Personalized learning is an educational model with generations of history behind it. It was the norm hundreds of years ago when American kids didn’t have schoolhouses to attend. It is still utilized by tutors today who have learned that individualized instruction is the most productive for students.
We also see personalized learning being applied to workplace training and higher education via adaptive learning platforms. Moreover, technology is transforming how adaptive learning is approached. One example is artificial intelligence. Also known as AI, artificial intelligence is replacing the tutor in the modern adaptive learning environment.
Scaling Individualized Instruction
At the core adaptive learning is individualization. Solutions like the Fulcrum Labs platform takes the foundation of individualization and makes it scalable through technology. Rather than one-on-one between tutor and student, a single adaptive learning platform can be deployed to teach an unlimited number of students individually.
Imagine having to train one hundred employees in new ISO standards for a given industry. Individualized training with tutors would certainly be possible, but it would be impractical, inefficient, and very expensive, A scalable adaptive learning platform, based in technology, would accomplish the same goal but with better results.
The adaptive learning platform still relies on individualized instruction for each employee. But it relies on technology to present material and assess performance. The platform can be used for immediate training, then called on again for subsequent training. It remains scalable, always at the ready to meet the employers training needs – just like an army of tutors yet better suited to scale.
Replacing the Tutor with AI
Discussion of individualized tutoring leads us to the main thrust of this post: replacing the tutor with AI in the adaptive learning environment.
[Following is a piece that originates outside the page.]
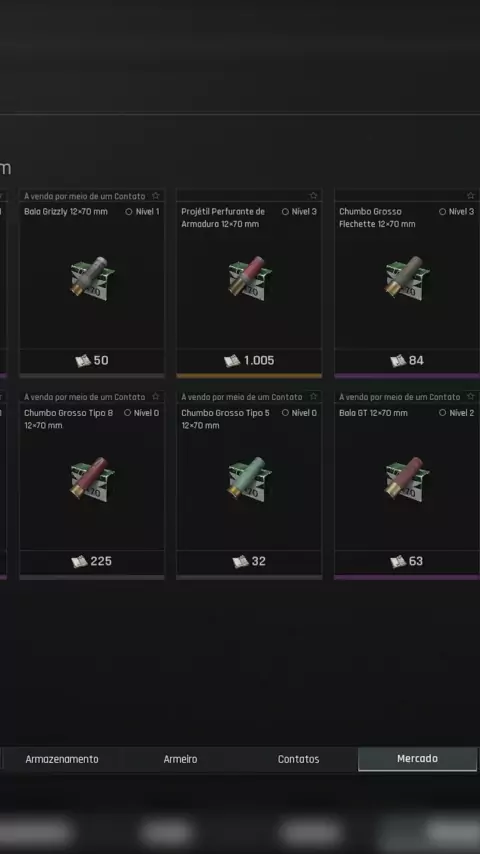Screen dimensions: 480x854
Task: Toggle favorite star on Bala GT card
Action: click(471, 396)
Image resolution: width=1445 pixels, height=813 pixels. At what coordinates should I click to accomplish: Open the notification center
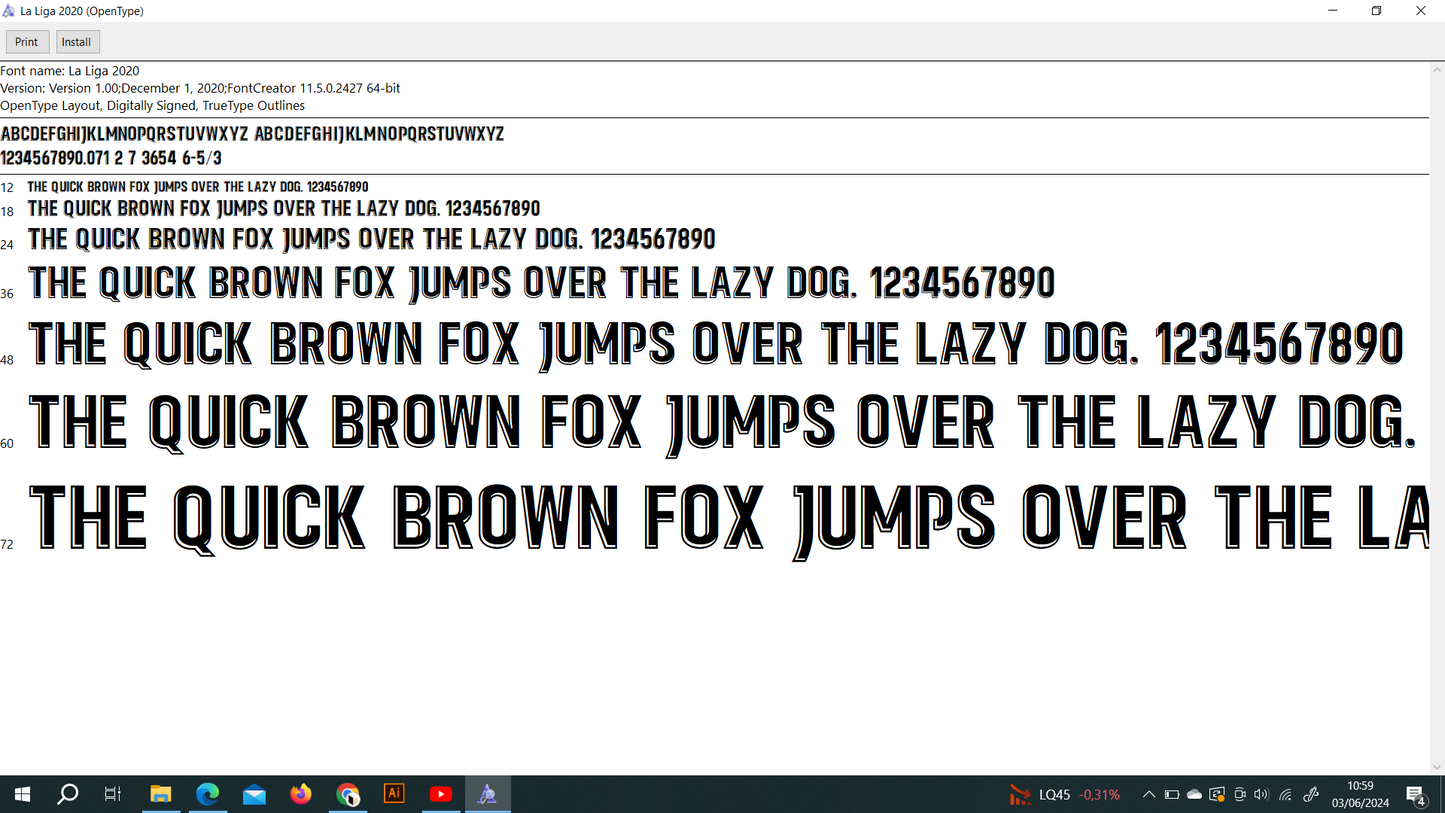click(x=1417, y=795)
Assuming an adaptive learning program is built on a technology platform, AI has a significant role to play.
Artificial intelligence transforms computers (and mobile devices) into digital tutors capable of modifying an educational program to suit a particular student. Li says that AI adaptive learning systems do what they do based on three principles:
- Assessment – Computer software assesses students at the start of the educational program. Student knowledge and skill in each targeted area of learning is measured.
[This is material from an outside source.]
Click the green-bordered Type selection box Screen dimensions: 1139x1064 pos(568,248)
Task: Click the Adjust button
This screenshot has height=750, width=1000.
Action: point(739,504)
- Content – AI algorithms take the information gleaned from the assessment and use it to tailor educational content. Meanwhile, the algorithms continue learning as students make their way through that content.
- Interaction – Adaptive learning software interacts with students throughout the course of training. AI allows the software to tailor interaction to student performance. This plays out in terms of both content presentation and assessment.
Artificial intelligence in any application learns by gathering data, analyzing that data, and combining it with past data to predict outcomes. Over time, an AI system should improve its predictive capabilities. This is fundamental to the adaptive learning environment because prediction accuracy determines how an adaptive learning platform proceeds.
AI for Instructors and Administrators
AI replaces the tutor in the adaptive learning environment. But it does not stop there. It also helps instructors and administrators do their jobs better. For example, AI can predict if a particular student will drop out of a particular course. It can also predict if another student will struggle in the same course.
Instructors can use this information to intervene when necessary. Administrators can utilize the data to assess the overall effectiveness of adaptive learning programs so as to make any necessary adjustments.
AI and adaptive learning work very well together. AI is replacing the tutor and giving instructors and administrators more information that helps them do their jobs better.